*** SELECTED EXTRACT Section Begins ***

Replacing Body Parts Now More Than ‘Science Fiction’

If Dr. Laura Niklason has her way, vascular surgeons will someday be able to pull human veins off a shelf, whenever they want, to save lives.

Niklason is a pioneer in the science — and art — of tissue-engineered replacement of human body components. Last year, she led a research team that successfully implanted tissue-engineered lungs, cultured in vitro, in adult rats. For short intervals of time, the engineered lungs exchanged oxygen and carbon dioxide similarly to natural lungs.

Dr. Laura Niklason. Image credit: Yale University

Now she is turning to the vascular system. Niklason, professor of anesthesiology and biomedical engineering and a member of Yale Medical Group, was senior author of a study published this month in Science Translational Medicine that demonstrated the efficacy of tissue-engineered vascular grafts that are immediately available at the time of surgery, with decreased potential for infection, obstruction or clotting. Niklason oversaw all the research, which included scientists from Duke University, East Carolina University, Yale and Humacyte — a private company focused on human tissue engineering, of which Niklason is a founder.

*** SELECTED EXTRACT Section Ends ***

_EXERCISE DESCRIPTION_: List the institutions and companies whose scientists the article on replacing body parts says were included in the research Niklason oversaw. Rely only on the text above when responding.

*** EXTRACTED RECORDS Section Begins ***

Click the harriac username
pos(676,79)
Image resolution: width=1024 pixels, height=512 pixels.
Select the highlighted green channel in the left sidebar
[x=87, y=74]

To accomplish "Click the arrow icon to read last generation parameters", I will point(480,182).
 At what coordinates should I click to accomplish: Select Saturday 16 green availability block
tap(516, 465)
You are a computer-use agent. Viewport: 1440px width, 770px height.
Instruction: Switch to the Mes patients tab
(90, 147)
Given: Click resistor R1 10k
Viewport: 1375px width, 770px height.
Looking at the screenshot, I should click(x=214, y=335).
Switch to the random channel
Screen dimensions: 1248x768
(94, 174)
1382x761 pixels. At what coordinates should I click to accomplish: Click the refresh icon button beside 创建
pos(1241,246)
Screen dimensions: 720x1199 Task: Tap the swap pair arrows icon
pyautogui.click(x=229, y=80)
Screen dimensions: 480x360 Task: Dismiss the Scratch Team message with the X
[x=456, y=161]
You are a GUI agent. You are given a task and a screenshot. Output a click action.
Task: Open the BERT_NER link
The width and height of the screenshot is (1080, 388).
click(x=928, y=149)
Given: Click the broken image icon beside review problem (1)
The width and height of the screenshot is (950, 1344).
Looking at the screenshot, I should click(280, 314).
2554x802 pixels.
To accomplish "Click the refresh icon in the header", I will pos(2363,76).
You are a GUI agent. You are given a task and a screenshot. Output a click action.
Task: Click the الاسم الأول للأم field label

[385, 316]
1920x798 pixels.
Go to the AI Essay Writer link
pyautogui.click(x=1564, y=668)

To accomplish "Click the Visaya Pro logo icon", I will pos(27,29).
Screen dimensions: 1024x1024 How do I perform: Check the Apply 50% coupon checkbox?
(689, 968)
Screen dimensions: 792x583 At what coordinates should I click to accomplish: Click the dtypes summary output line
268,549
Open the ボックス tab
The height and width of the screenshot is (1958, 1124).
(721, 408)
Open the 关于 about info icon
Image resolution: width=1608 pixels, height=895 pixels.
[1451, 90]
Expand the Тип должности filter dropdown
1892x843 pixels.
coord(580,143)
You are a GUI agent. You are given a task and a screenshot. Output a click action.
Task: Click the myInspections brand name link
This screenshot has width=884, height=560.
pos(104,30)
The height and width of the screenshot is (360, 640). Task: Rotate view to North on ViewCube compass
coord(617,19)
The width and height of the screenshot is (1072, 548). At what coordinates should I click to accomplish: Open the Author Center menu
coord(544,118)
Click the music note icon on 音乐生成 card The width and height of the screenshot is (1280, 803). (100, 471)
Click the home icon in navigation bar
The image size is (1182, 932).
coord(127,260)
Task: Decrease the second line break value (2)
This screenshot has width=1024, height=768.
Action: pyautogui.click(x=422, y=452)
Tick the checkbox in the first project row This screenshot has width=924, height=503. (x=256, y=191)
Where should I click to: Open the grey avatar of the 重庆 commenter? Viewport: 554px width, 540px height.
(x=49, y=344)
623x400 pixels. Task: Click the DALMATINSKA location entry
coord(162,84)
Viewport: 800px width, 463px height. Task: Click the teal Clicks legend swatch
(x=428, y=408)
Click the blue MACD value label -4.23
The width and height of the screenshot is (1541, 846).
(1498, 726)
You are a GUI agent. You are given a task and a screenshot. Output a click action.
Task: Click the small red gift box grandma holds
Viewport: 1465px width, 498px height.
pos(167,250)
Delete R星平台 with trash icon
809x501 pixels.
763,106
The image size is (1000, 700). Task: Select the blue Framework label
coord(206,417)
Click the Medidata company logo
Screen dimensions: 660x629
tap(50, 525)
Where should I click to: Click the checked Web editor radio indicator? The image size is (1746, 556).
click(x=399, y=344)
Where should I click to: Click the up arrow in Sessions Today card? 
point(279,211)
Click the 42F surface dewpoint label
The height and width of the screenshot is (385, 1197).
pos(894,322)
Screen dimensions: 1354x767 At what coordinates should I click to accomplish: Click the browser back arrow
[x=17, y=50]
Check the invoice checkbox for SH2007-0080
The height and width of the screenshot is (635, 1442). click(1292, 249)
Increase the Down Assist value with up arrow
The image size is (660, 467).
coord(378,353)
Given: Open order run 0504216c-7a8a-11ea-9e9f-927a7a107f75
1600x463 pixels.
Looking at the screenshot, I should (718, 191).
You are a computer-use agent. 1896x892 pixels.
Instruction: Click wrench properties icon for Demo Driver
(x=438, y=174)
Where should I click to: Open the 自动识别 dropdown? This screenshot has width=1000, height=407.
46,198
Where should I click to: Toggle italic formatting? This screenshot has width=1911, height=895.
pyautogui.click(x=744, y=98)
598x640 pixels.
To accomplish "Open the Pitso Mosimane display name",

*** EXTRACTED RECORDS Section Ends ***

_YOUR SOLUTION_: Duke University, East Carolina University, Yale, and Humacyte